## Provided passage
<<<<
Pardon my alliteration allergy as it gets the better of me again: a deadly, devastating disease that doggedly drives one dotty. Today, because it’s my favorite day of the work week, because it’s the farthest day from Monday, and because Tuesday’s child is full of grace (at least in her insane imagination), I bring to you a fresh platterful of Parsi food phrases!
Ready? Set? Go!
“Bhujelo papad nai bhongi sake“, cannot break a roasted papad.
Pronounced: bhoo-jay-low paa-pud nuh-i bhawn-gee suh-kay
Everybody who knows what a papad is (and for those who don’t, it is a very thin, crisp, disc-shaped cracker made of dough and eaten as an accompaniment with Indian meals) knows that a roasted papad is among the most brittle, fragile things in the world. I routinely break mine even before roasting, but ignore The Resident Klutz.
So bhujelo papad nai bhongi sake refers to a person so lazy and/or inept that they are unable to break even a roasted papad.
Give it a try: Perin Kaki won’t be able to manage a house full of guests. Evan toh bhujelo papad nai bhongi sake! (By the way, true story. May Perin Kaki get lots of ready-roasted papad, wherever she is in the firmament.)
“Daar bari gayi“, someone whose dal is burnt, i.e. someone who is miffed/bitter/in a huff.
Pronounced: Daa-r buh-ree guh-ee
Wouldn’t you be pissed off if the dal (lentils for non-desis) you so lovingly stirred and simmered, all the while inhaling the aroma of garlic and turmeric and ghee, dreaming of topping it with crispy onions and garlic, fused with the bottom of your tureen and decided to char? Similarly, someone whose “daar bari gayi” is in a foul mood for a multitude of reasons not necessarily associated with the universal Indian lentil!
For example: Khursheed ni dar bari gayi because Jimmy didn’t get her jewelry on their anniversary.
“Karakri biscuit“, a person as brittle/fragile as a biscuit.
Pronounced: Kuh-raak-ree biscuit
Usually used to refer to someone whose health is fragile/prone to illness, likely to crumble easily like a cookie/biscuit (the English/Indian sort–not the flaky, madly yummy American kind!)
This is how we say it: Arre no no! Don’t offer her street food, she’s a karakri biscuit as it is!
>>>>
## Records shown
<<<<
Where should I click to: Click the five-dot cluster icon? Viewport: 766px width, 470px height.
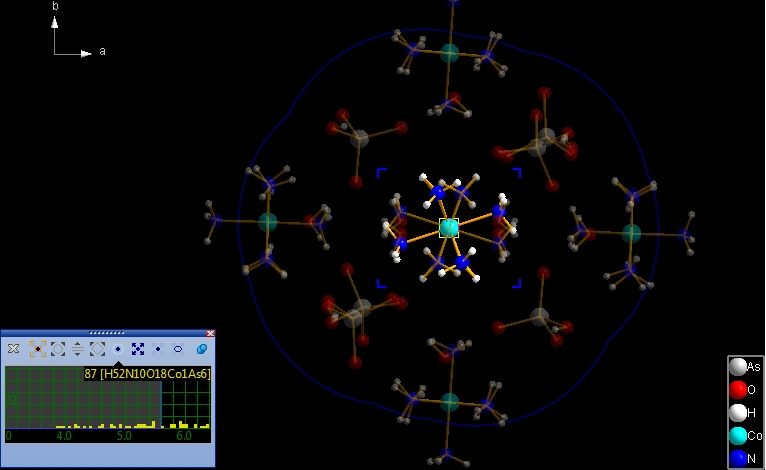pyautogui.click(x=138, y=349)
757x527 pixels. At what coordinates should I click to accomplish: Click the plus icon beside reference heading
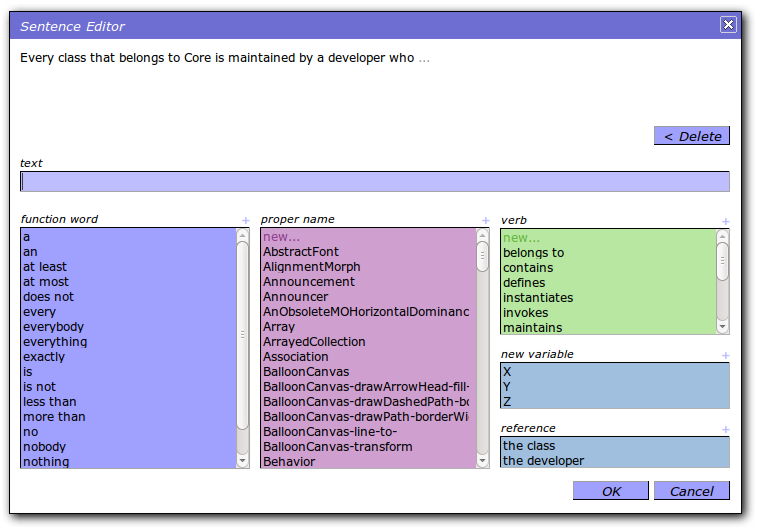[725, 430]
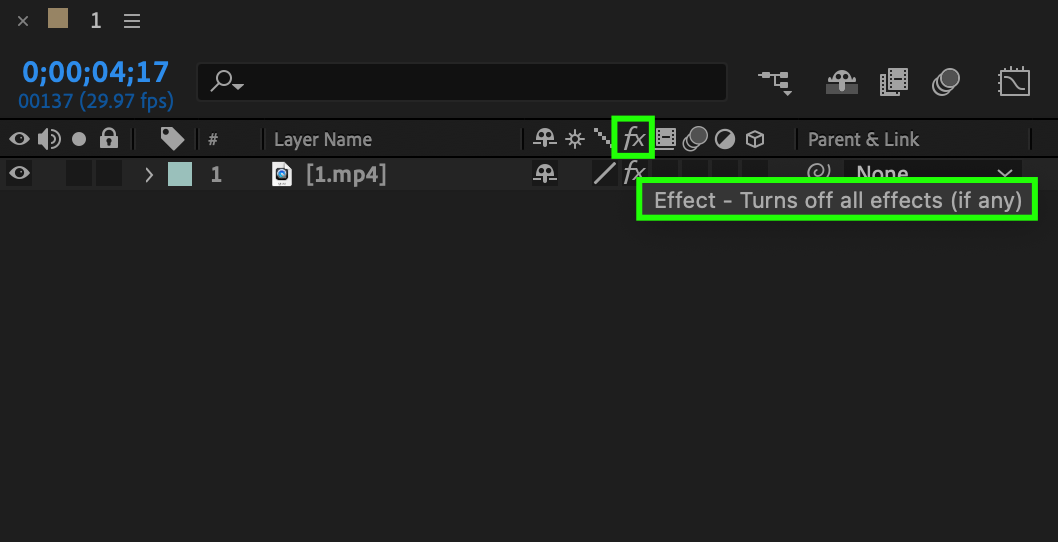Enable Frame Blending for the composition

[893, 82]
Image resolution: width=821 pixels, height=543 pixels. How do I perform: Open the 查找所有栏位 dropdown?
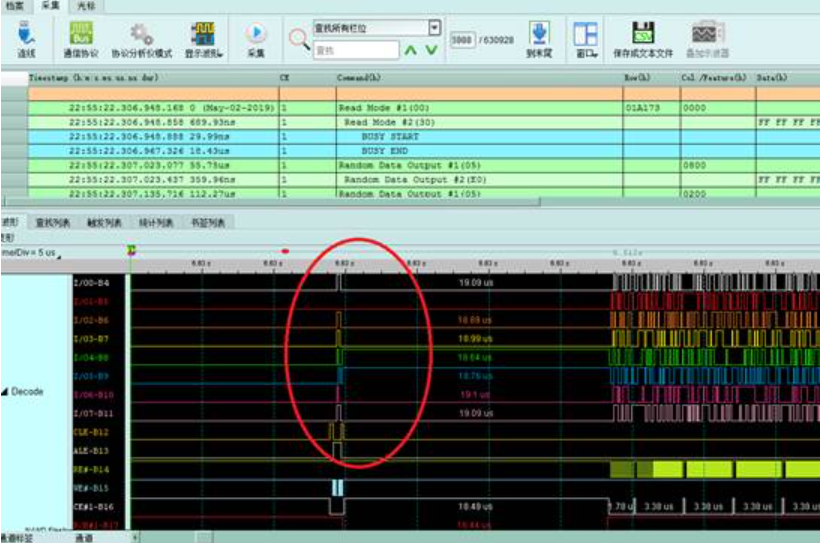coord(434,28)
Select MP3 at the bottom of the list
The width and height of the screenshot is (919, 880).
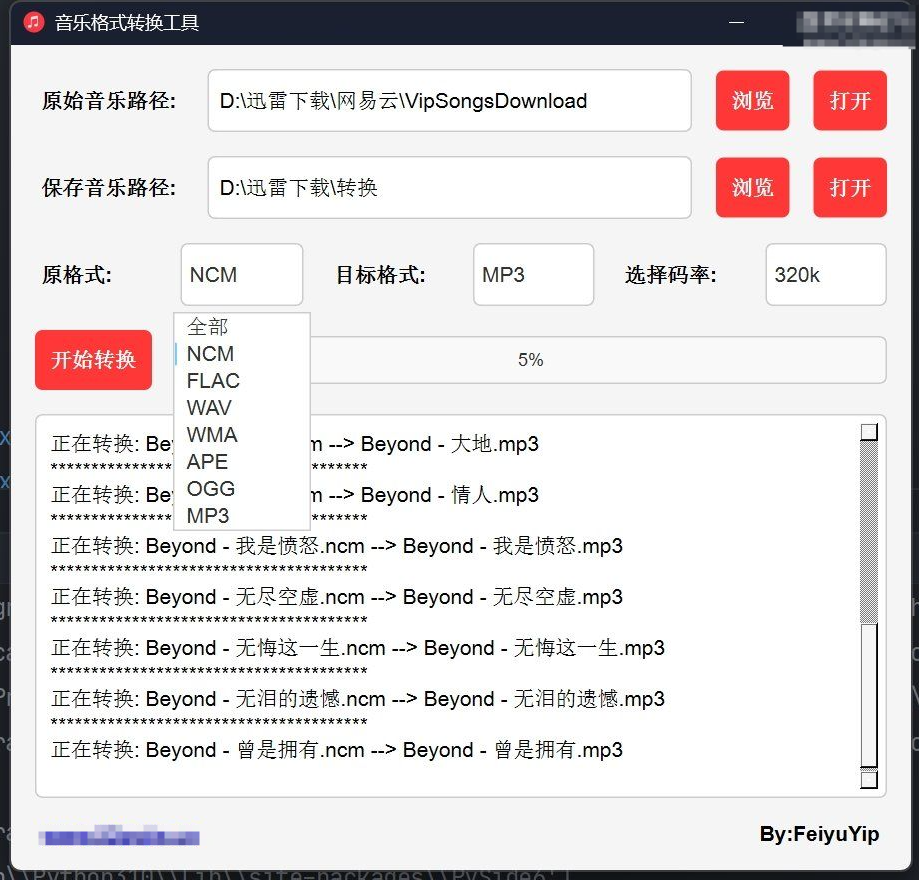click(x=207, y=516)

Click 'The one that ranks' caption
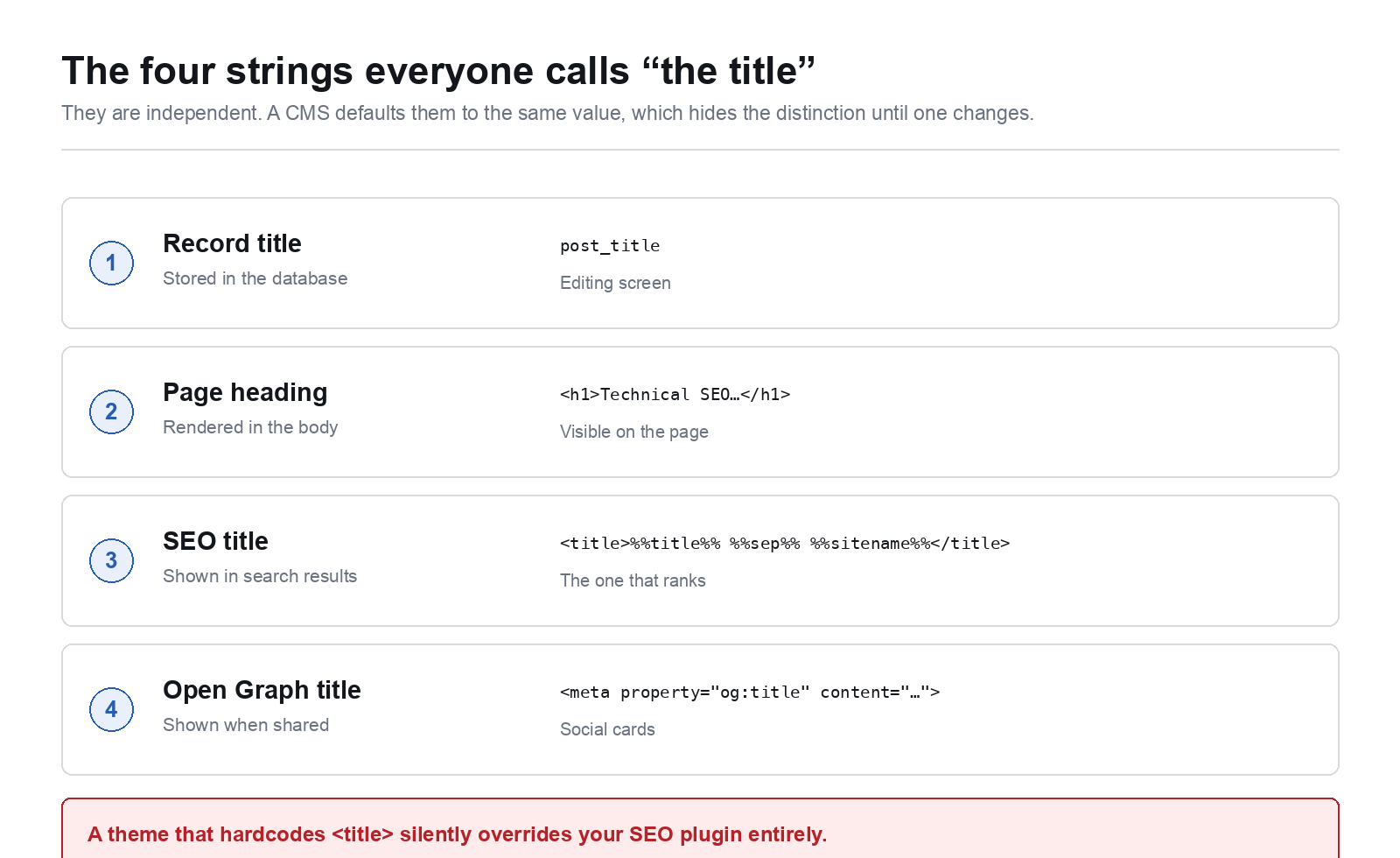pos(633,580)
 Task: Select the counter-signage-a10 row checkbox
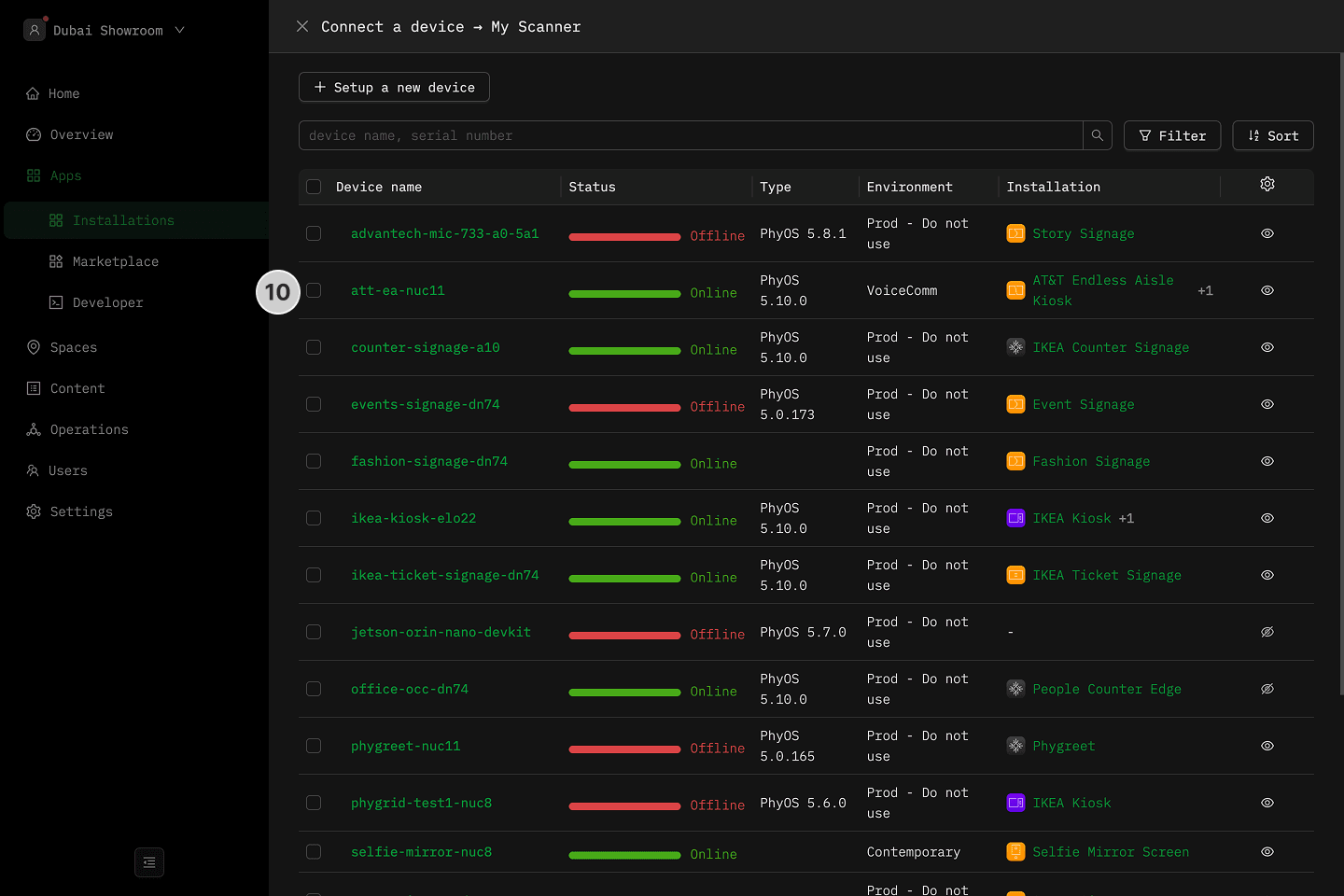[x=314, y=347]
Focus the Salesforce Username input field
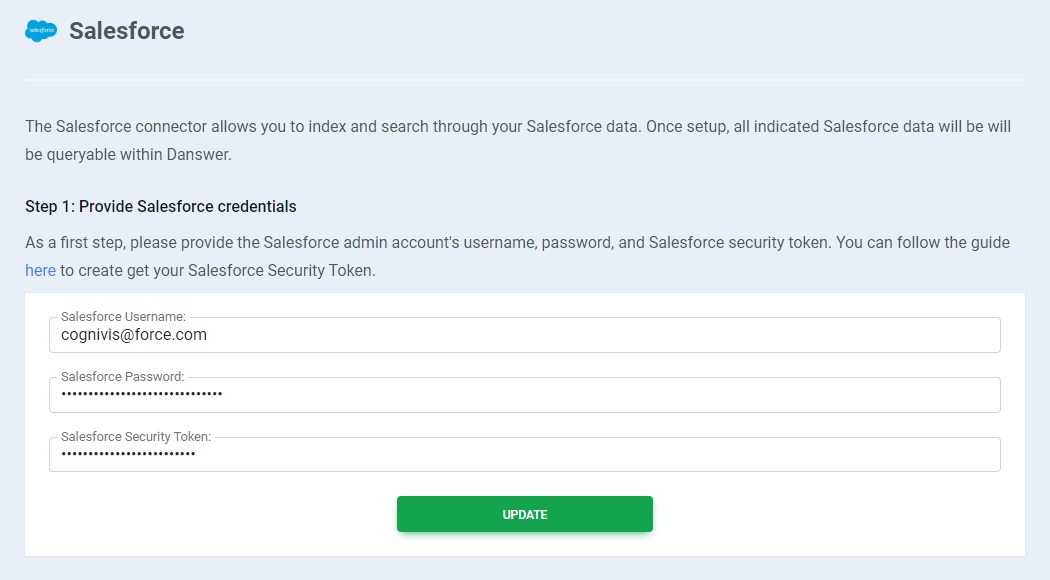1050x580 pixels. (600, 336)
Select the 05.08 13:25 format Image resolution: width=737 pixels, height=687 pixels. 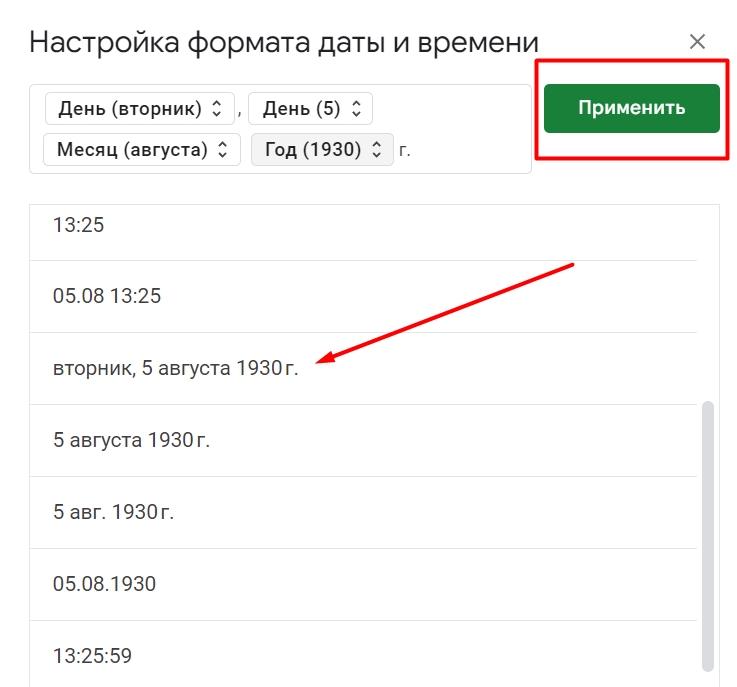107,296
>>>>
## Task list
a) Can you duplicate the Parsi food phrases piece from "Pardon my alliteration" up to and including "break a roasted papad."?
b) Which phrases does the Parsi food phrases piece present and explain, each with its own pronunciation guide?
c) Could you supply the next part of the Parsi food phrases piece, picking up after its last line?

## Results of the exercise
a)
Pardon my alliteration allergy as it gets the better of me again: a deadly, devastating disease that doggedly drives one dotty. Today, because it’s my favorite day of the work week, because it’s the farthest day from Monday, and because Tuesday’s child is full of grace (at least in her insane imagination), I bring to you a fresh platterful of Parsi food phrases!
Ready? Set? Go!
“Bhujelo papad nai bhongi sake“, cannot break a roasted papad.

b)
Bhujelo papad nai bhongi sake
Daar bari gayi
Karakri biscuit

c)
Or: These NRIs are such karakri biscuits-the smog bothers them, the food affects them, and they routinely pass out in the heat!
“Chhamna jeva pug“, feet like a pomfret.
Pronounced: Chhum-naa jay-vaa pug (like hug)
Before you start visualizing feet growing gills and reeking of fishy smells, let me assure you that “chhumna jeva pug” merely means flat, wide feet– shaped like a pomfret, the Parsi National Fish. Growing up, I had a friend whose mother would constantly point out her “chhumna jeva pug”, to which she’d retort that chhumna (pomfrets) didn’t have any pug (feet)!
Get your Parsipanu on: Where do I find shoes in my brother’s size??? He has such chhumna jeva pug!
“Ghotala-ma-goas“, bungle in meat.
This good old favorite has already been shared on the blog! Go read about it!
“Kaando khai toh gaando thai“, the one who eats onions goes mad/crazy.
Pronounced: Kaan-doh khaa-y toh (like toe) gaan-doh thaa-y
I grew up hearing Adi Kaka chant this line with great relish (no pun intended) each time someone at the dinner table asked for the kachubar (Parsi onion salad). I don’t think it is any particular warning against onions as much as it is a fun bunch of words that rhyme. And given that the lot of us are dotty anyway, this beautiful bulb couldn’t possibly be more crazy-inducing.
Still, chant it with me: Could you pass the kachubar, please?
Sure, but remember, kaando khai toh gaando thai!
Did you get your bellyful of Parsipanu? 🙂 Which phrase is your favorite? Does your native language have interesting food metaphors? I’m listening!